Depuis sa séparation de la Malaisie en 1965, Singapour a dû s’inventer une identité, puisque la cité-État n’avait pas à proprement parler une identité nationale forte. Le PAP, qui gouverne depuis ce temps, a donc mis en place des mesures pour créer un sentiment national, lesquelles sont surtout basées sur le succès économique de la ville (3). Pour se tailler une place sur la scène internationale, le gouvernement devait intégrer le marché mondial, ce qui a poussé le régime à favoriser les grandes compagnies multinationales avec qui le PAP pouvait tisser des liens (4). Avec le développement économique de la cité-État, le gouvernement craignait que la population s’occidentalise en développant des comportements individualistes et consuméristes (5). En réponse à cette crise que le PAP qualifiait de « déculturisation », les dirigeants ont développé un discours mettant de l’avant les valeurs asiatiques et confucéennes comme le respect de l’autorité, l’effort au travail et les réseaux de contacts centrés sur la famille et l’État (6). Ces valeurs s’incarnaient à Singapour dans les junzhi, c’est-à-dire, des hommes honorables, comme les leaders du gouvernement qui avaient mené la cité-État au succès économique (7). Ces discours autour du succès économique de la ville comme identifiant national est le fruit d’une conception globaliste de Singapour par le PAP. Ce dernier considère que la survie de la cité-État est dépendante de son succès économique (8). Ainsi, la campagne de 2000 pour favoriser l’usage d’un « bon » anglais était perçue par le premier ministre de l’époque Goh Chok Tong comme nécessaire pour que la ville se taille une place parmi les économies avancées (9). L’immigration a d’ailleurs joué un rôle crucial dans cette intention de rejoindre les grandes économies développées. Ainsi, les politiques du PAP favorables à l’immigration participent aussi à renforcer cette idée de cité globale, attirant capitaux et travailleurs étrangers pour venir soutenir la croissance de la ville (10). Une politique d’immigration qui ne plaît pas vraiment aux habitants de la ville.

Un nationalisme populaire

À ce sujet, la naturalisation de joueuses de tennis de table d’origine chinoise a énormément fait réagir la population, qui a vu dans certains de leurs gestes et commentaires leur « non-appartenance » à Singapour (11). En fait, depuis plusieurs années déjà, la population singapourienne réagit plutôt négativement à ces politiques d’immigration et aux discours sur les succès économiques. La posture adoptée en est une de négation, c’est-à-dire, que les immigrants ne partagent pas les mêmes expériences négatives que ceux qui y sont nés, comme le service militaire obligatoire, par exemple (12).

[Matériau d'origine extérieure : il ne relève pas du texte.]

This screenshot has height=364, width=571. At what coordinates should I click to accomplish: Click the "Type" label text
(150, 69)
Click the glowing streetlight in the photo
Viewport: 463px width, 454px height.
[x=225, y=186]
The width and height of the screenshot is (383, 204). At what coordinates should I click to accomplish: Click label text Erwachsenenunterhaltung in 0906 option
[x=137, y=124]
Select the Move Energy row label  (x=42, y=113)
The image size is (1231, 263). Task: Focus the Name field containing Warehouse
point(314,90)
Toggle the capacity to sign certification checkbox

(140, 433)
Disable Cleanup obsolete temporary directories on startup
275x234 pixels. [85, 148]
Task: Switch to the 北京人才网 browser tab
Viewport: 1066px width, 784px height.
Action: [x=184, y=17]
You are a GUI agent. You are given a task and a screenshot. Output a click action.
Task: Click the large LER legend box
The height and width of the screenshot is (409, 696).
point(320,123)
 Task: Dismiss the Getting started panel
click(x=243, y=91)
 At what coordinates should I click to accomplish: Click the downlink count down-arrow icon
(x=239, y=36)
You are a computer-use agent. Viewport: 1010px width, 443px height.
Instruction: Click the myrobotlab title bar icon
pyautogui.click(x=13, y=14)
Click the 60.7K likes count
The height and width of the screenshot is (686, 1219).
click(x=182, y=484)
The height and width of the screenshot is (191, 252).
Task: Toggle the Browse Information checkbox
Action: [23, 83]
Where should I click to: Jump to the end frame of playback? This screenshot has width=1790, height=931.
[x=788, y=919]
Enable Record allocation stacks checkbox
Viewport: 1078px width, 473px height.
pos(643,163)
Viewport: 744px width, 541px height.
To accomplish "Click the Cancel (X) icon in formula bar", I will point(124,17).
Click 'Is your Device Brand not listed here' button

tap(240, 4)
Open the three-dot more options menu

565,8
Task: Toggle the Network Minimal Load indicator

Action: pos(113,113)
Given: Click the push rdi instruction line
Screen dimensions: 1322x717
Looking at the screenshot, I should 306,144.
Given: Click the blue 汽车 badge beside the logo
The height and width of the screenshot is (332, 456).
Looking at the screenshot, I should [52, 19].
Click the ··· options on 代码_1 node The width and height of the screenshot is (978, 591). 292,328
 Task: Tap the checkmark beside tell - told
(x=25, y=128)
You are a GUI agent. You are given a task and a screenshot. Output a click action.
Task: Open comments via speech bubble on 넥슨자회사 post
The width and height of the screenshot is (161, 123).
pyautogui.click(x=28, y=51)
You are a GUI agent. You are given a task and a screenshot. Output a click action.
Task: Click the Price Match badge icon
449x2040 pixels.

Feng Tianwei, Li Jiawei et Wang Yuegu lors des Jeux olympiques de Pékin de 2008. Photo : Strait Times

De même, la production cinématographique de certains cinéastes, comme Jack Neo, vient renforcer cette idée d’un héritage culturel propre et unique à Singapour, qui ne peut pas être défini par les bonzes du PAP. Celui-ci met en scène des personnages victimes des politiques économiques, d’éducation et d’immigration du gouvernement et qui parlent singlish (13). Dans ses films, ces derniers sont en opposition à la classe moyenne anglophone, qui représente soit le gouvernement ou les valeurs occidentales (14). Il y a donc une volonté chez Neo de placer ses protagonistes singapouriens en tant que symbole pour la population, en les confrontant à la globalisation mise de l’avant par le PAP et qui dérange les habitants qui ne se reconnaissent pas dans cette proposition. C’est ainsi qu’on voit un espace apparaître qui critique cette vision centrée sur l’économie du gouvernement ; les Singapouriens se définissent comme étant plus qu’un success story économique, ils ont des valeurs et une identité propre.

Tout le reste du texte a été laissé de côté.